American art historian (1943–2008)

Anne Julie d'Harnoncourt (September 7, 1943 – June 1, 2008) was an American curator, museum director, and art historian specializing in modern art. She was the director and CEO of the Philadelphia Museum of Art (PMA), a post she held from 1982 until her sudden death in 2008. She was also an expert scholar on the works of French artist Marcel Duchamp.

==Biography==

===Early life and education===
d'Harnoncourt was born on September 7, 1943, in Washington, D.C. d'Harnoncourt grew up in New York City as the only child of René d'Harnoncourt, the director of the Museum of Modern Art from 1949 to 1967, who was of Austrian, Czech and French descent and Sarah (née Carr), a fashion designer. She was a cousin of the conductor Nikolaus Harnoncourt. From 1949 to 1961 she attended The Brearley School in New York City. She continued her studies at Radcliffe College in Cambridge, Massachusetts, where she majored in History and Literature of Europe and England since 1740, with additional course work in the history of architecture. Her BA thesis compared the poetry of Percy Bysshe Shelley and Friedrich Hölderlin. She graduated magna cum laude from Radcliffe in 1965.

===Beginning career===
D'Harnoncourt's first museum experience was at the Tate Gallery, London where she worked for six months as part of an MA degree at the Courtauld Institute of Art, University of London, preparing full catalog entries on thirty Pre-Raphaelite paintings and drawings in the collection in 1966–67. She graduated from there in 1967 with a Master of Arts degree in nineteenth-century painting. She then came to the Philadelphia Museum of Art (PMA) as a curatorial assistant in the Department of Painting and Sculpture from 1967 through 1969. During this time she helped oversee the installation of one of Marcel Duchamp's greatest and last major art installations, Étant donnés (1968) along with the coordination of Duchamp's wife Alexina Duchamp and his step-son Paul Matisse. In 1969, she was hired as assistant curator of twentieth-century art by the Art Institute of Chicago, a position she held until 1971. In that year, she also married Joseph J. Rishel, who was also an Assistant Curator at the Art Institute of Chicago at the time.

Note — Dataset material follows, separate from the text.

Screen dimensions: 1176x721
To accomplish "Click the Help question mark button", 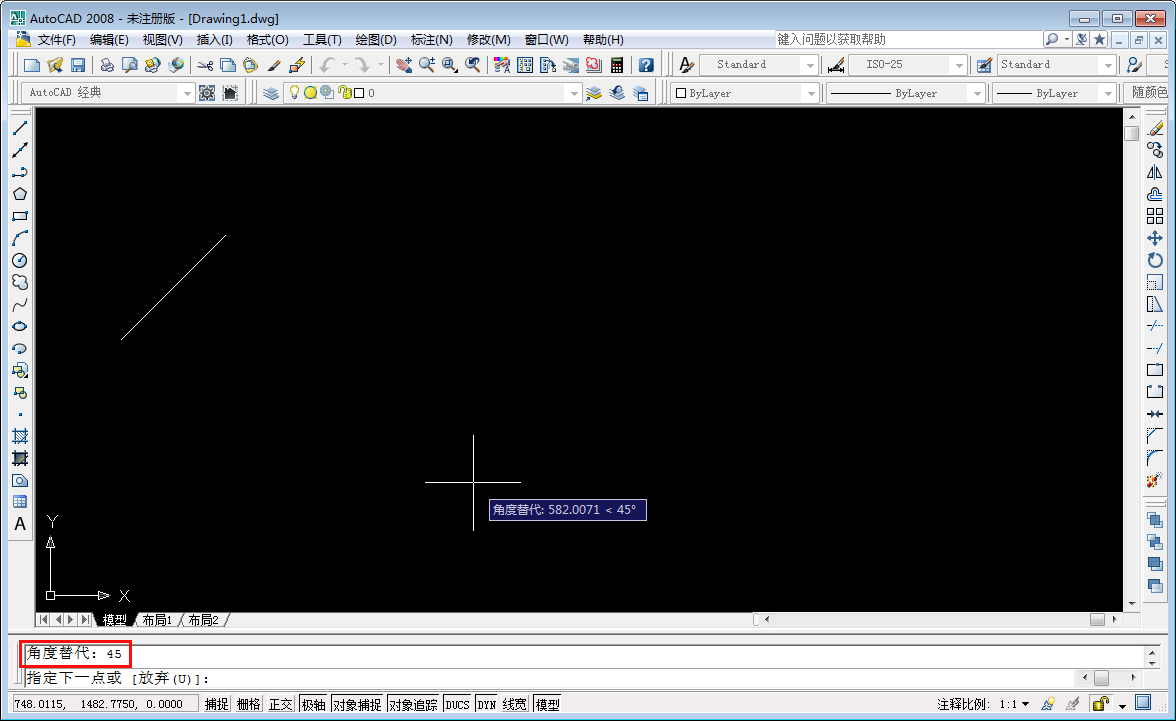I will [x=645, y=64].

===Curatorship at the Philadelphia Museum===
In 1972, d'Harnoncourt returned to the Philadelphia Museum of Art as a curator of twentieth century art. She served in the position from 1972 and 1982. A specialist in the art of Marcel Duchamp, in 1973, she co-organized a major retrospective exhibition of his work, which originated in Philadelphia and traveled to the Museum of Modern Art and the Art Institute of Chicago. Other exhibitions organized or co-organized by Anne included Futurism and the International Avant-Garde (1980), Violet Oakley (1979), Eight Artists (1978) and John Cage: Scores & Prints (1982).

During her tenure as curator, she reinstalled the permanent galleries in the wing of the PMA devoted to 20th-century art, creating rooms specifically dedicated to the work of Duchamp and the sculptor Constantin Brâncuși. Under her curatorship, the PMA made the commitment to substantially build their contemporary collection, acquiring important works by Jasper Johns, Ellsworth Kelly, Dan Flavin, Sol LeWitt, Brice Marden, Agnes Martin, Elizabeth Murray, Claes Oldenburg, Katherine Anne Porter, Dorothea Rockburne, James Rosenquist, and Frank Stella among others.

===Directorship of the Philadelphia Museum===
In 1982, d'Harnoncourt, at the age of 38, was appointed the director of the Philadelphia Museum of Art, replacing Jean Sutherland Boggs. In 1997, she added the duties of the chief executive officer (CEO) to her role and served as both director and CEO. As Director, she fostered the growth and distinction of the PMA professional staff and encouraged a sequence of major exhibitions and publications by PMA curators and scholars. Among these were retrospectives of Brâncuși (1995), Cézanne (1996), Hon'ami Koetsu (2000), Barnett Newman (2002), and Salvador Dalí (2005); and surveys on topics ranging from Pennsylvania Germans: A Celebration of Their Arts (1983) to Japanese Design (1994), The Splendor of Eighteenth-Century Rome (2000) to Tesoros: The Arts in Latin America 1492–1820 (2006).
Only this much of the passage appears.